Oil and gas workplace safety is a national issue: An oil and gas worker is six times more likely to die on the job than the average American. But the real story takes place locally.
The oil and gas industry – its political and economic backdrop, its boom-time nature, its safety culture – isn’t the same everywhere. And as Emily Guerin and Stephanie Joyce are reporting during Inside Energy’s Dark Side Of The Boom series, those differences can cost lives.
Here’s a look at the fatalities in the oil and gas industry, and mining as a whole, in energy boom states in 2011 and 2012, based on data from the Bureau of Labor Statistics:
Some important things to notice:
- Texas had 106 fatalities, the most of any state, and all of those mining fatalities were in the oil and gas industry.
- Oklahoma had the second most mining fatalities, with 32. All but one of those were in the oil and gas industry.
- North Dakota was third, with 23 mining fatalities, again all in oil and gas.
- Colorado had 11 mining fatalities, and 6 of those were in oil and gas.
- Wyoming had 8 fatalities, and 3 of those were in oil and gas.
Nationwide, three-quarters of all mining fatalities were in the oil and gas industry. But in states with active coal industries – like Wyoming, West Virginia, and Kentucky – the opposite is true.
Just because Texas had the most fatalities doesn’t mean it is the most dangerous. Texas has a huge – and mature – oil and gas industry, the largest in the country in terms of workers, drilling rigs, and amount of oil and gas produced. To determine which state’s oil and gas industries are the safest and which are the most dangerous, we have to scale for the size of the local industry; we need to calculate a fatality rate.
We did that by using two indicators of industry size: number of oil and gas workers and numbers of active drilling rigs. These rates – deaths per 100,000 workers and deaths per 100 active rotary drilling rigs – allow us to make relative comparisons of the oil and gas industry’s safety record state by state.
Here’s a graph of the fatality rates in 2011 and 2012, using worker counts from the U.S. Census Bureau’s County Business Patterns and active rotary rig counts from Baker Hughes:
For fatality rate per 100 drilling rigs, there is little variation between states. But for fatality rate per 100,000 oil and gas workers, North Dakota stands out as an outlier: Its fatality rate, 75 deaths per 100,000 workers, is three times the national average of 27 deaths per 100,000 workers.

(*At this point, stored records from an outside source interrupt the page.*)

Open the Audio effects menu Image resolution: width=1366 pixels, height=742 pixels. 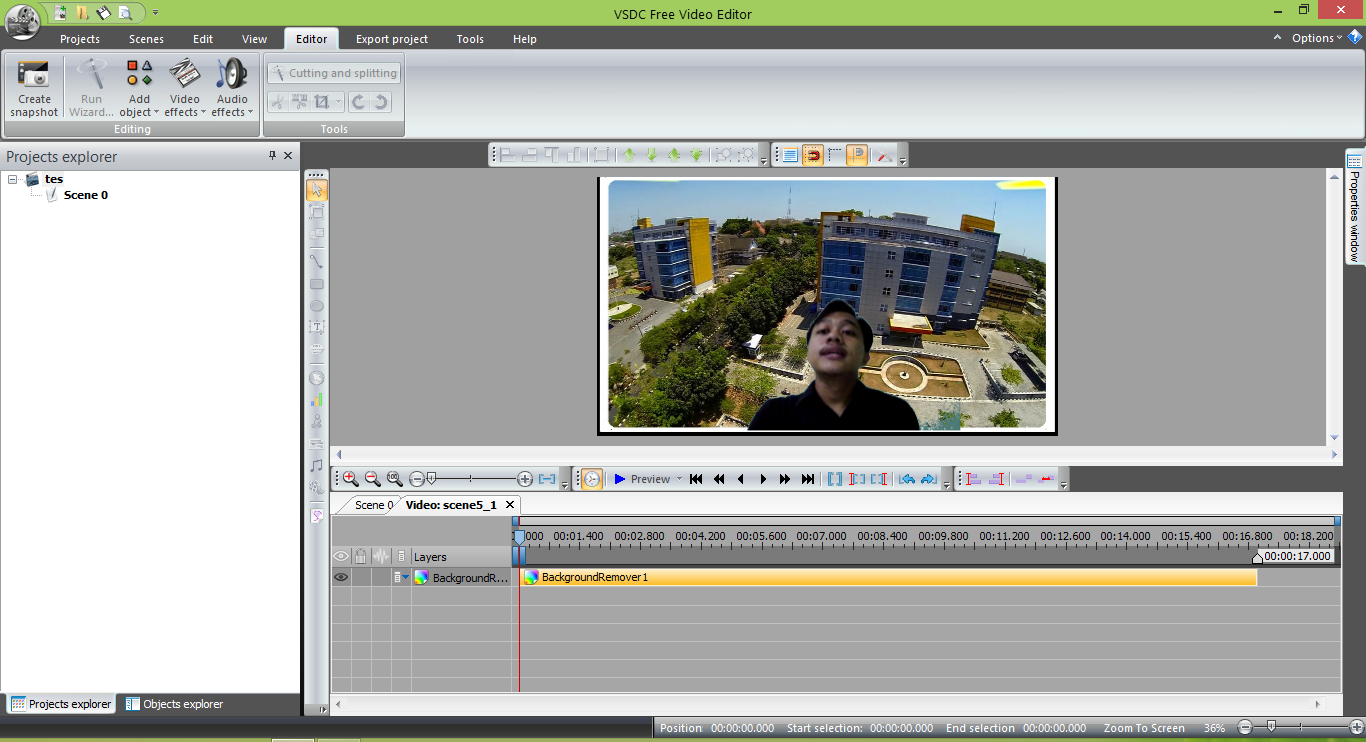[x=232, y=87]
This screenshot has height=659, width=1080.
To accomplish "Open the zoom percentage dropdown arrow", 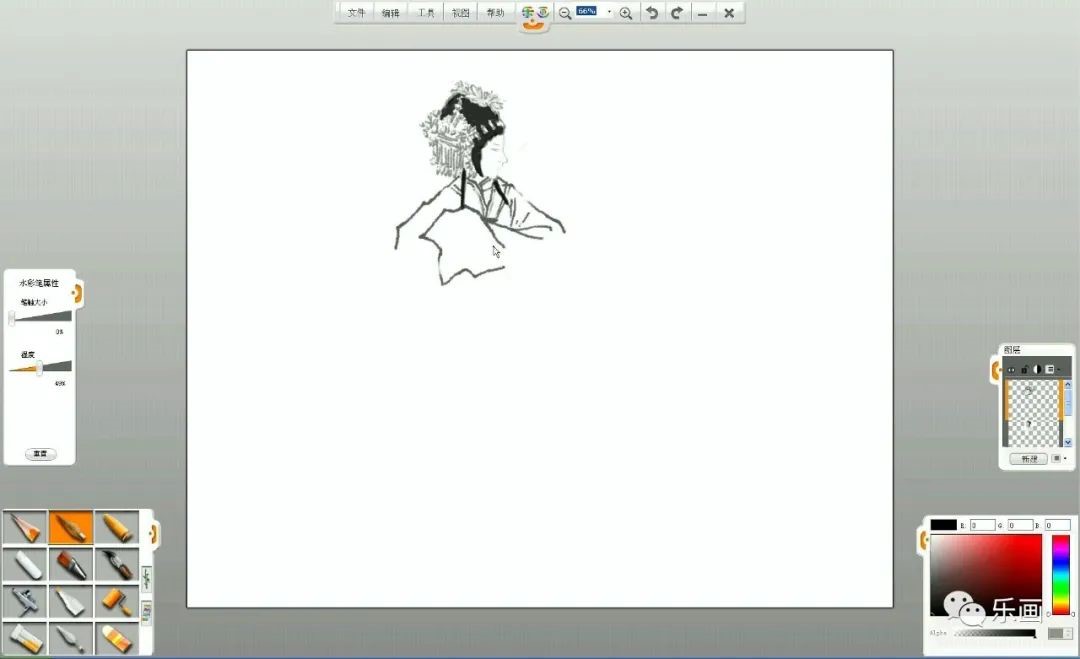I will pos(609,12).
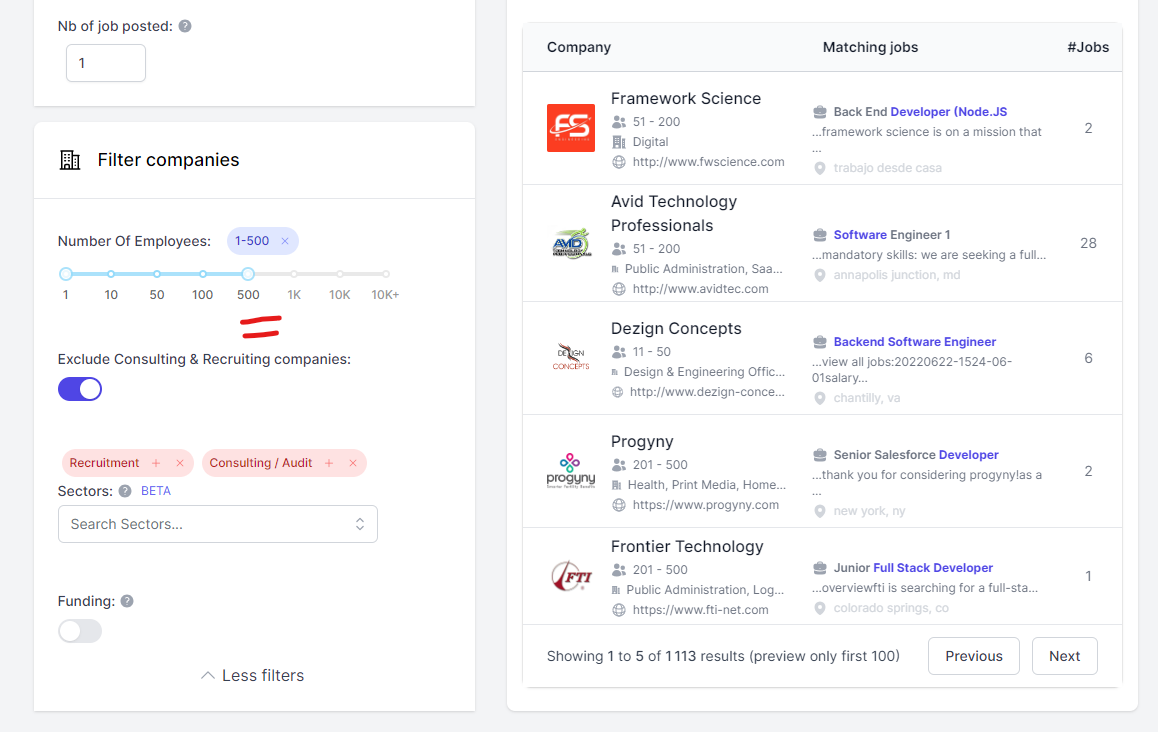The image size is (1158, 732).
Task: Set employee slider to the 1K mark
Action: 294,274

Here are some other interesting things to notice about fatalities per 100,000 workers:
- In addition to North Dakota, Oklahoma and New Mexico also have fatality rates that are higher than the national average.
- Texas’s fatality rate is approximately the same as the national rate.
- Louisiana’s fatality rate is lower than the national average.
Looking at oil and gas fatality rates is tricky, especially at the state level, because fatality counts are small and worker and rig counts fluctuate constantly. This method of calculating a per-worker fatality rate allows us to make some strong statements about states where the fatality count is high (like North Dakota and Texas). But we can’t make strong statements about states where the fatality count is low (like Wyoming and Colorado). But, these rates are one of the only ways we have of looking at how the safety of the oil and gas industry varies region to region.
- Read about why analyzing workplace fatality data is so tricky in this post designed for data-nerds and non-nerds alike.
- Read our entire methodology, as well as access raw data files and code, on GitHub.
- For a national look at America’s most dangerous jobs, check out this overview from CNN.
- Inside Energy looked at two years together (2011 and 2012) because fatality counts can fluctuate greatly year to year. When using small numerators to calculate rates, small changes in the numerator can cause large variations in the rate. Averaging two years together ensures a more accurate fatality rate.
- View a table of fatality rates here. We only published fatality rates for states that had sizable oil and gas industries. For states that had fewer than 5,000 average oil and gas workers and 20 average rigs in 2011 and 2012, we did not publish fatality rates. Fatality rates with a two-year fatality count that is less than 10, which are less useful for drawing conclusions and making comparisons, are indicated in grey.
- The 2013 (preliminary) state-level data for workplace fatalities from the Bureau of Labor Statistics will be available on September 25.